Councilman Shawn Francis reminded the board that Medicaid was on hold. Payments would not be seen for 60 days versus the usual 30.

“- and not always. They’re supposed to pay for that. You can expect that, but you don’t always get it,” Adams said.

In the current state of the account, you can make payroll this week and then you have $6,000 left, Bowman said.

“You have two weeks to accumulate money for payroll, insurance, payroll deductions and operating supplies. I don’t know what billing will come in or not. HHS funds, there’s about $17,000 there,” Bowman said.

With the attorney’s confirmation, that’s another $17,000, she said.

“Depending on what is available and what is not, there may be a special meeting between now and February 3. If nothing else, to authorize the transfer of funds to pay the payroll,” said Tony Adams.

At the December 22, 2021 meeting, Bowman said $160,000 was really needed to fund Manchester EMS. She warned that if the $160,000 could not be generated and that is what was taken from the general fund in 2022, the fund could really be compromised and Manchester would be back in a budget emergency.

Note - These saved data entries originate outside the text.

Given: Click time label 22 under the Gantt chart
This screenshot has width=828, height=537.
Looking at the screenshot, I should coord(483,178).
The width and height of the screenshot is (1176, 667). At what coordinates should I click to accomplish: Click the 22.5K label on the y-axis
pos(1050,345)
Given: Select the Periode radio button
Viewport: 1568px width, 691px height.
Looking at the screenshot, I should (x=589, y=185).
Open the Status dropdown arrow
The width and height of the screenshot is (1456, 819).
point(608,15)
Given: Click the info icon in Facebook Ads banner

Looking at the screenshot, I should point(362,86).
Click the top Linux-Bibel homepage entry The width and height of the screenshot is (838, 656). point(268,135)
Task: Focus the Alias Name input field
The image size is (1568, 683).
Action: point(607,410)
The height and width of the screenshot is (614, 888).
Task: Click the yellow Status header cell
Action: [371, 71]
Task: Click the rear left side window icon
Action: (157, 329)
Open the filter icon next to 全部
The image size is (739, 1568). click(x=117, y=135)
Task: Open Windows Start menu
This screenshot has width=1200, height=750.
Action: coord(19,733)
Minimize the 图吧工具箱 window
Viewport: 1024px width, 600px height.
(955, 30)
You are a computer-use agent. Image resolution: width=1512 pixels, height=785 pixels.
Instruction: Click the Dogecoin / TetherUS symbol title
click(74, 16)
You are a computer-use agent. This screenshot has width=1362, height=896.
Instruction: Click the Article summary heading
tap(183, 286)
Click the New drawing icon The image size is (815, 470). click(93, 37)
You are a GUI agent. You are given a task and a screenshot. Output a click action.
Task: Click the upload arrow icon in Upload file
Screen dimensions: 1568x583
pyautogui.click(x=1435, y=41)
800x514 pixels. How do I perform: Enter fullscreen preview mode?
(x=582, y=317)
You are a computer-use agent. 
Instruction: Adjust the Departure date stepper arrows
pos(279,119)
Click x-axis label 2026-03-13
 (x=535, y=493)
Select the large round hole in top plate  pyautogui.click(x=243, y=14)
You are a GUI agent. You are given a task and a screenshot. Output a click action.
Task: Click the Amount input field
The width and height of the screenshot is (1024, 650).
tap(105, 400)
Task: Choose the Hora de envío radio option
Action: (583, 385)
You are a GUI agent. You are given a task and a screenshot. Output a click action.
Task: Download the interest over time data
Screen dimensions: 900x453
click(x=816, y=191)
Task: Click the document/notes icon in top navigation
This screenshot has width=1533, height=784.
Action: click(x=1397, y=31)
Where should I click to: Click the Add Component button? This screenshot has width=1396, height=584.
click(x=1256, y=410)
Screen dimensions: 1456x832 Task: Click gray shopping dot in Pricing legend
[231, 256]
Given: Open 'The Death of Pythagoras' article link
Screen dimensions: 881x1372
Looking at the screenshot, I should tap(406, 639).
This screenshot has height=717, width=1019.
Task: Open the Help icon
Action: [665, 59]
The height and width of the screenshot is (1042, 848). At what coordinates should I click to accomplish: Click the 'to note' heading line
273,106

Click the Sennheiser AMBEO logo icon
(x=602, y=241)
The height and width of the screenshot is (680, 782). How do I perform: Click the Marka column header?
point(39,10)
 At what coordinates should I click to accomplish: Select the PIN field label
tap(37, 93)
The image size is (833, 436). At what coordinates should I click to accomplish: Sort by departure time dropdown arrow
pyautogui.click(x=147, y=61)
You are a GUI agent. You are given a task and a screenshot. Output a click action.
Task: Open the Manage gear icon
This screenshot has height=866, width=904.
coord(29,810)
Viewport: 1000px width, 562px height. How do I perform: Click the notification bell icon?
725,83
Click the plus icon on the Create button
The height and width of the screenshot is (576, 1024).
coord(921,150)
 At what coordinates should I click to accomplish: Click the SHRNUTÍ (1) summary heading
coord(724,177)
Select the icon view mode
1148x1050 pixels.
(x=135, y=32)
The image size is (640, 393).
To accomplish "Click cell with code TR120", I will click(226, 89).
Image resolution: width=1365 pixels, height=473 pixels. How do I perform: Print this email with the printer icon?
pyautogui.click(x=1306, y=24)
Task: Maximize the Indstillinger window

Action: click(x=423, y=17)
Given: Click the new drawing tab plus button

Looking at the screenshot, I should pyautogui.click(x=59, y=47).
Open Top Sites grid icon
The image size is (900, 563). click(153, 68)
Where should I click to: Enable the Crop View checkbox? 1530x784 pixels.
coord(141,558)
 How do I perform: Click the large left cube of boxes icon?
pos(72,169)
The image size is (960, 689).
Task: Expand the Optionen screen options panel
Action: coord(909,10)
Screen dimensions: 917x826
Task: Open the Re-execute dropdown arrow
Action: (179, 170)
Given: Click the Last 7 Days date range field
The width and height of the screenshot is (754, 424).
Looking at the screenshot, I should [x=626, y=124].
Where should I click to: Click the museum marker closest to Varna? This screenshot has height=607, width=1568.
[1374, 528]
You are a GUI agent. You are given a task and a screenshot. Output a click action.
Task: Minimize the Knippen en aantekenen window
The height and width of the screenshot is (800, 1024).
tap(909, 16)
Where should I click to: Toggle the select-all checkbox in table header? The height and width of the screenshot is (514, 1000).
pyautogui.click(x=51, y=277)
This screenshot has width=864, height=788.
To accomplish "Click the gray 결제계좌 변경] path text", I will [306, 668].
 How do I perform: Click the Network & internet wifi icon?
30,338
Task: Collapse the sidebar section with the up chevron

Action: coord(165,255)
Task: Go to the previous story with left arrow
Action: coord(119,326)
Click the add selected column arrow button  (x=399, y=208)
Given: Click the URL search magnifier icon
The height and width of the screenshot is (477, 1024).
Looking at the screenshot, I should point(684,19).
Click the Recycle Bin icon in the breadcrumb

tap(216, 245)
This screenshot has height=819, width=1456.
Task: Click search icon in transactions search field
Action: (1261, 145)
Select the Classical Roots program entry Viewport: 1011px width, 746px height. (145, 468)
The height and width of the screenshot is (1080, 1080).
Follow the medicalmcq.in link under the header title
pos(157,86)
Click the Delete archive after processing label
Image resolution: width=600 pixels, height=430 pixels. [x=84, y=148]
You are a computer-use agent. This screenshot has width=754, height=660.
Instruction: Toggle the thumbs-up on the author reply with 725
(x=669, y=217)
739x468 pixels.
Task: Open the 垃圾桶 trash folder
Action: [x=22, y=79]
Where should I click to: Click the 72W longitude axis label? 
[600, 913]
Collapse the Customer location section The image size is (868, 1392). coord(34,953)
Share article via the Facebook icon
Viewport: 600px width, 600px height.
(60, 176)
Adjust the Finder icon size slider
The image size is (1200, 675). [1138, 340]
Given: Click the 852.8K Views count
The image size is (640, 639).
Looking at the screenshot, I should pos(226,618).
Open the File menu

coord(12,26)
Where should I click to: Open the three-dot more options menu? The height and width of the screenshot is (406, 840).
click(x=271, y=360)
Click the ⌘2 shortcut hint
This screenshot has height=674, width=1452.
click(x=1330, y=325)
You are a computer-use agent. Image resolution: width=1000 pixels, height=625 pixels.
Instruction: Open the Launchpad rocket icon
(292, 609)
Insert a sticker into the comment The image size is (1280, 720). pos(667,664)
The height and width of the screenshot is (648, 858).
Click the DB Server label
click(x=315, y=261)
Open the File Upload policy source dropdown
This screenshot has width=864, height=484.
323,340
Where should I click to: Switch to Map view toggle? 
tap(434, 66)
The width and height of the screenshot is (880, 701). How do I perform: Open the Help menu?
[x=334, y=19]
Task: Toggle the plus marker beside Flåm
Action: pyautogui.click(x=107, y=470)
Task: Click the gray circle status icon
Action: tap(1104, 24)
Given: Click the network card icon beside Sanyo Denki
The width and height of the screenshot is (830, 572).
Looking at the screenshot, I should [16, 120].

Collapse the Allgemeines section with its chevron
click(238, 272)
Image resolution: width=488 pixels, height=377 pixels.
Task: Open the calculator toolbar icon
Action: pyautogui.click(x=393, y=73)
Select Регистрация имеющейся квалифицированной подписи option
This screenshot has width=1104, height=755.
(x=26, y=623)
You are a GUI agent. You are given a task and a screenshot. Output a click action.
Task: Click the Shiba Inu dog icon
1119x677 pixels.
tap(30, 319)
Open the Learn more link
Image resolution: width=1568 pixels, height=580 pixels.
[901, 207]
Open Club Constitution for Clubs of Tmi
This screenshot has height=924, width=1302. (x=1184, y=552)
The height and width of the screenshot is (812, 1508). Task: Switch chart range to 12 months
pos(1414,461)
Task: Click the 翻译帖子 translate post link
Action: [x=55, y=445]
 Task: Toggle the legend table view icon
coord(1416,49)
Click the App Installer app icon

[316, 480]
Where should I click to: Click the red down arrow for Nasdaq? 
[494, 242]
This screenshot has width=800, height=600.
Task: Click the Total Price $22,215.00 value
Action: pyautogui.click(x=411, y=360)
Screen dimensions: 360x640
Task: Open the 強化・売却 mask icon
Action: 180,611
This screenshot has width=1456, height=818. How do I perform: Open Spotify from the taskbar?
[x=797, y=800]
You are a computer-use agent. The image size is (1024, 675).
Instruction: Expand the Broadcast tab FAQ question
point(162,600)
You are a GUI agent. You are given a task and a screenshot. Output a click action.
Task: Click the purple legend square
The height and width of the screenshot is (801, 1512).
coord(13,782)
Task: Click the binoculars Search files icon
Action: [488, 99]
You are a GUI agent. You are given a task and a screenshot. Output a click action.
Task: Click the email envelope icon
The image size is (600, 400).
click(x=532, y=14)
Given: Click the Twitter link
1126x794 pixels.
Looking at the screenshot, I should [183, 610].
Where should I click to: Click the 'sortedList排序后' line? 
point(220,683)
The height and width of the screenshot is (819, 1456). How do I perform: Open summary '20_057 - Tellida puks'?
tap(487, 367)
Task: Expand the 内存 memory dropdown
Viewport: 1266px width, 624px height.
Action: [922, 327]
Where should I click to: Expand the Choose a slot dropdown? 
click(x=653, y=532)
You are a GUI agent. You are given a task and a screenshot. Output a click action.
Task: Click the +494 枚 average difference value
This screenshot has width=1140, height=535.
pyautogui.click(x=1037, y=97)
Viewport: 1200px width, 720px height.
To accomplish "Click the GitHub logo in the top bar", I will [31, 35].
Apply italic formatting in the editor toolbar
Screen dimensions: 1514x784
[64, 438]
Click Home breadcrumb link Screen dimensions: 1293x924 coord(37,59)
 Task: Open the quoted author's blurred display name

“And those funds will be watched if we get close to red. We will have a special meeting and these things will be discussed. What action should we take next? Henderson said.

We will have to watch very closely, she repeated.

“We’ve seen what’s happened to us before, and look how long it took you to get to where you are,” Adams said.

The topic of discussion shifted to the EMS building rental fee of $1,000 per month.

“Everyone always has a crisis above $1,000/month, but it doesn’t cost the General Fund anything. It comes out of the EMS fund, then it goes to the Firefighters Association,” Jolly said.

Manchester Council meetings will be held on the second and fourth Tuesdays of the month at 7 p.m.

Jolly moved a motion to end business with The People’s Defender regarding the distribution of legal advertisements. Jolly offered to use another post instead. Although Francis seconded the motion, the motion failed by majority vote.